The Three Communiqués and One-China Framing
Parse the textual architecture of U.S.-PRC normalization — the Shanghai, Normalization, and August 17 Communiqués — and decode Beijing's One-China lexicon.
The Three Documents and What Each Settled
The "Three Joint Communiqués" (中美三个联合公报) are the textual spine of the U.S.-PRC bilateral relationship and the principal artifact MFA spokespersons invoke when condemning U.S. conduct on Taiwan. They are not treaties under U.S. domestic law — none was submitted to the Senate under Article II — but Beijing treats them as binding political commitments of co-equal status with treaties. Reading PRC statements requires knowing precisely what each text says and, equally, what it does not say.
The Shanghai Communiqué (28 February 1972), issued at the close of Nixon's visit, contains the foundational formula. The U.S. side "acknowledges that all Chinese on either side of the Taiwan Strait maintain there is but one China and that Taiwan is a part of China. The United States Government does not challenge that position." The verb is acknowledges, not recognizes or accepts — a distinction Henry Kissinger and the drafting team chose deliberately. The Chinese-language text uses 认识到 (rènshi dào), which Beijing routinely renders in English propaganda as "recognizes," eliding the gap.
The Normalization Communiqué (1 January 1979, signed 15 December 1978) established diplomatic relations, transferred recognition from the Republic of China to the People's Republic, and announced U.S. termination of the 1954 Mutual Defense Treaty with Taipei (effective 1 January 1980 under its one-year notice clause). The United States "recognizes the Government of the People's Republic of China as the sole legal Government of China" and "acknowledges the Chinese position that there is but one China and Taiwan is part of China." Recognition attaches to the government, acknowledgment to the position on Taiwan. The Taiwan Relations Act (Public Law 96-8, 10 April 1979) was Congress's domestic-law response, mandating arms sales "of a defensive character" and treating any non-peaceful determination of Taiwan's future as "of grave concern."

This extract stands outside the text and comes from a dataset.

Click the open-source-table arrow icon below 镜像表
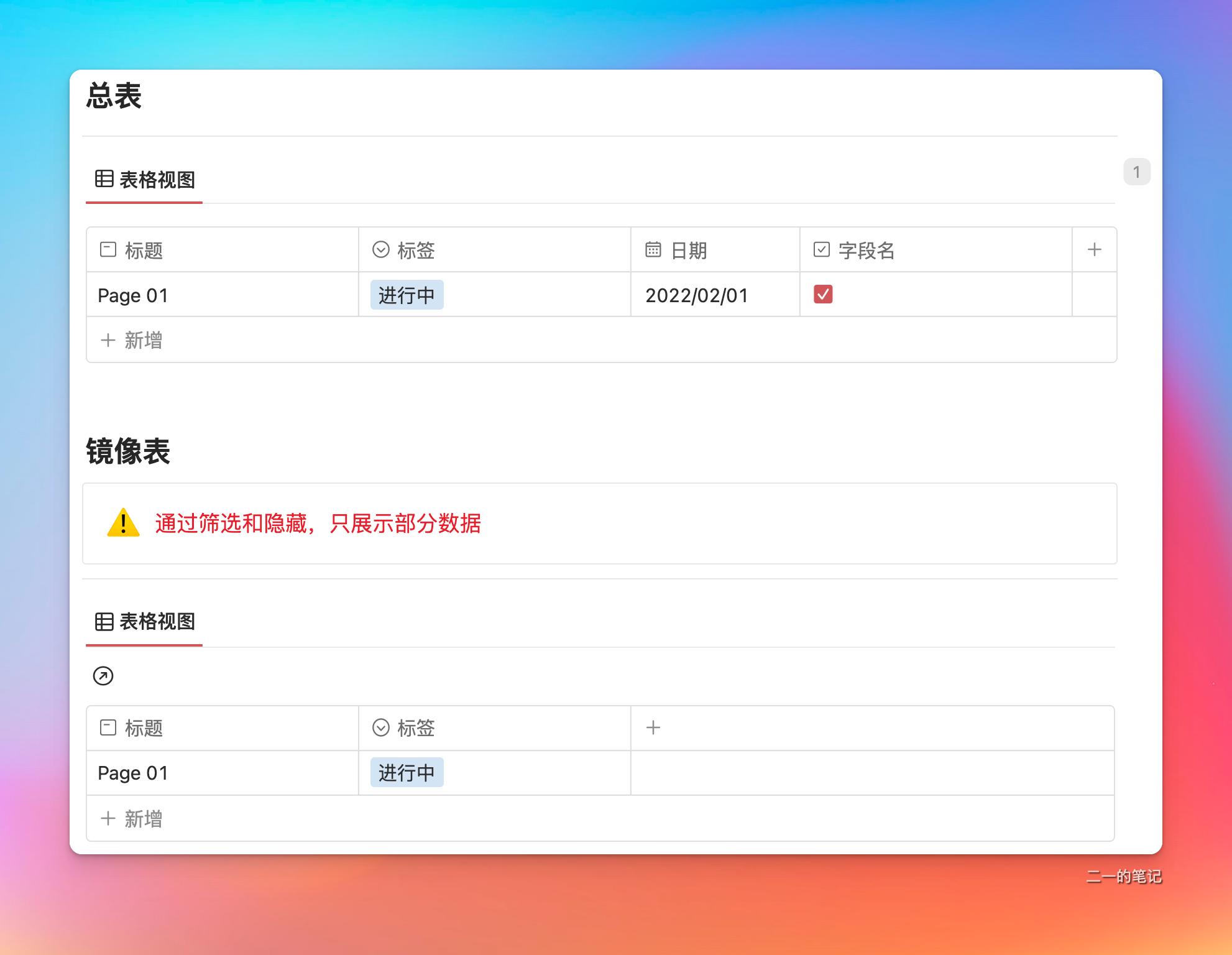 103,675
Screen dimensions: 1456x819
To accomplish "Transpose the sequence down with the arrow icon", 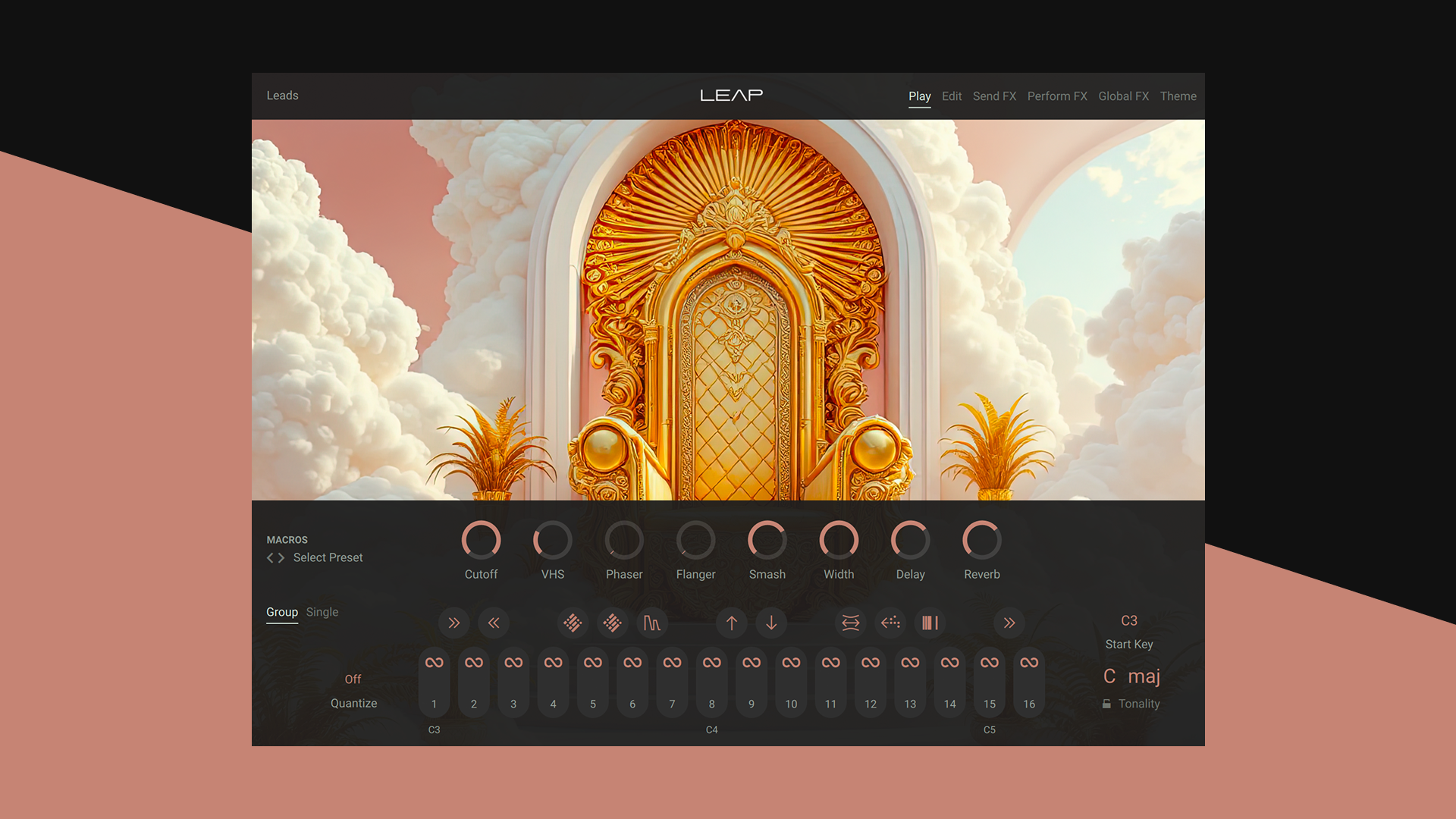I will point(771,623).
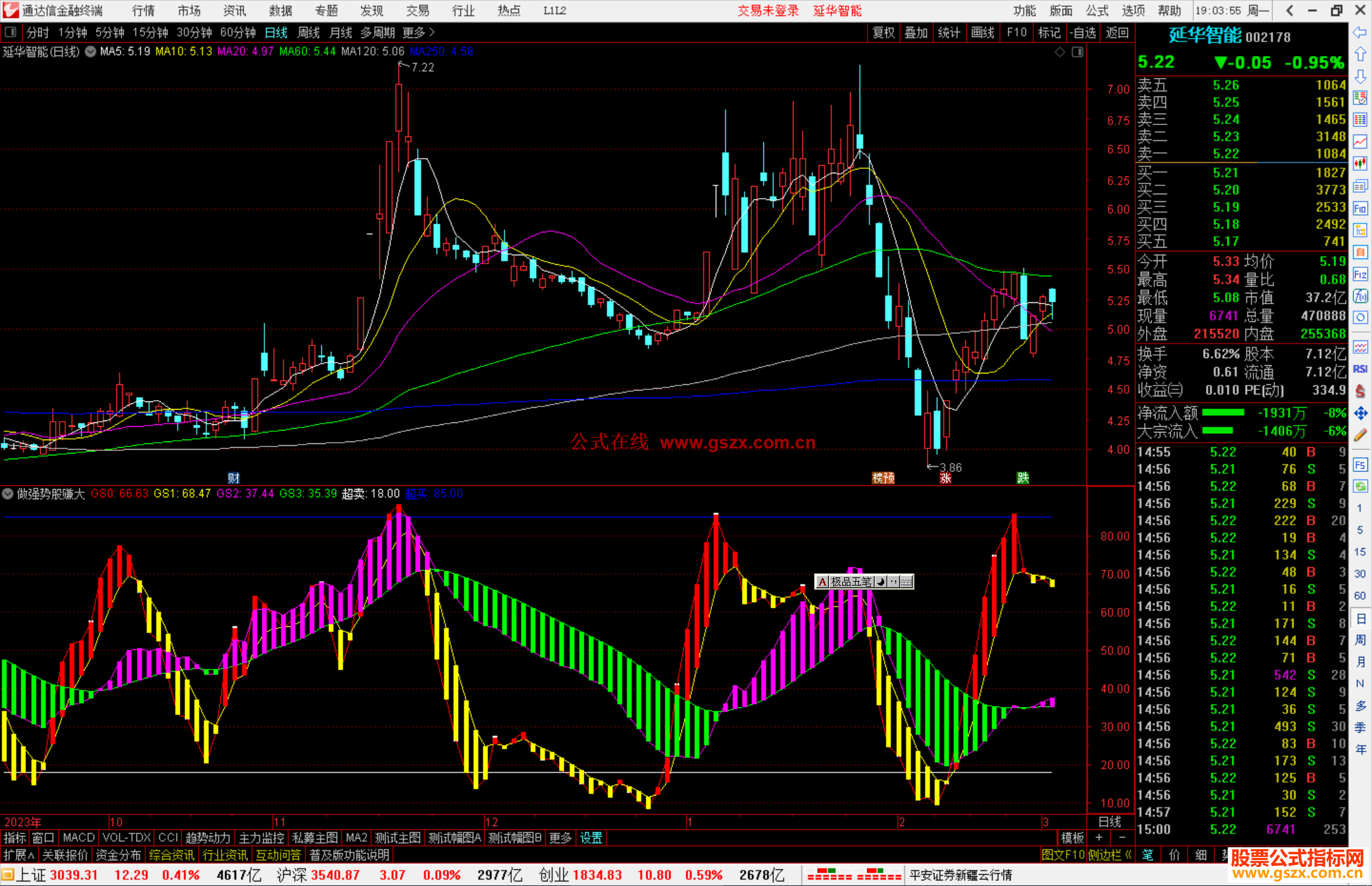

The August 17 Communiqué (17 August 1982) addresses arms sales. The U.S. "does not seek to carry out a long-term policy of arms sales to Taiwan," intends that sales "will not exceed, either in qualitative or in quantitative terms, the level" of recent years, and intends "gradually to reduce its sale of arms to Taiwan, leading over a period of time to a final resolution." Reagan simultaneously transmitted the Six Assurances (14 July 1982) to Taipei — no end date on arms sales, no prior consultation with Beijing, no mediation, no revision of the TRA, no altered position on sovereignty, no pressure to negotiate — and a secret memorandum to the National Security Council linking U.S. arms-sale reductions to PRC commitment to peaceful resolution. Declassified in 2019 by AIT, this memorandum is now public U.S. doctrine: reductions are conditional.
The Asymmetry Beijing Exploits
MFA briefings collapse three distinct U.S. textual positions into one phrase: "the one-China principle" (一个中国原则). The United States has never subscribed to the principle. Washington maintains a policy — singular, lower-case — composed of the three communiqués, the TRA, and the Six Assurances, with the Six Assurances added to the public formulation by Secretary Pompeo (31 August 2020) and reaffirmed by the Biden administration. Beijing's principle asserts as fact that Taiwan is part of the PRC; U.S. policy acknowledges a Chinese position without endorsing it and leaves Taiwan's status undetermined. When Wang Wenbin or Mao Ning says the U.S. has "violated its solemn commitments in the three communiqués," the analyst must check the actual treaty text against the alleged violation.